This list covers the pieces with marimba that I’ve listened to, including the unaccompanied and accompanied solo compositions, as well as some ensemble/chamber and orchestral works. Regarding the unaccompanied solo pieces, unlike xylophone, marimba has been quite explored by the composers. As I wrote in the post about the xylophone pieces, many even prefer the accompanied solo xylophone works to be played on marimba instead. On the other hand, regarding the chamber and orchestral repertoire, not only is marimba a newer instrument, which joined the orchestra later, but it has a limited projection when compared to the xylophone. This is why the ensemble/orchestral repertoire is much smaller for marimba.
Unaccompanied Solo Marimba
From its introduction to the western classical music around 1910 (Vienna Symphonic Library), it wasn’t until 1940 that the original compositions appeared, with the solo works prior to that being mostly transcriptions. (Bridge: 2) While I will not focus on the transcriptions, but the original works, it is interesting to mention Vida Chenowith. She was among the first players to play polyphonically on the instrument, being able to perform chorales by Bach. Chenoweth (1959: 20-21) also set some guidance for the composers in how to write for marimba.
Clair Omar Musser – Prelude Op. 11 No. 3 and No. 7; Etude Op. 6 No. 2, No. 8, No 9 and No. 10 (probably between 1940 and 1960)

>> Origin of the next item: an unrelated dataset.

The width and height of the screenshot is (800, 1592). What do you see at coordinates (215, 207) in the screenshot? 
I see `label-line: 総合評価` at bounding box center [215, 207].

I can’t find the exact composition date. Some sources list the some of the pieces above with piano accompaniment, but the versions I’ve listened to were all unaccompanied. Musser is perhaps one of the first to compose original marimba works. Bridge (5) writes in his paper about marimba repertoire how Musser’s compositions are considered pedagogical, rather than serious works. However, I really enjoyed these pieces and I feel they were an interesting introduction the four-mallet technique of marimba. In fact, Musser developed a unique grip, which is now called after him – the Musser grip. (Rohner, 2007: 145) I also found the scores to look at, and the harmony is mostly quite standard, much like the form, often the ternary aba form. Nevertheless, there were some quite exciting melodic phrases that I loved, especially in the Etude Op. 6 No. 8 – my favorite, which in a different style from his other pieces I listed. It is also nicknamed whole tone, which upon listening, you can guess why.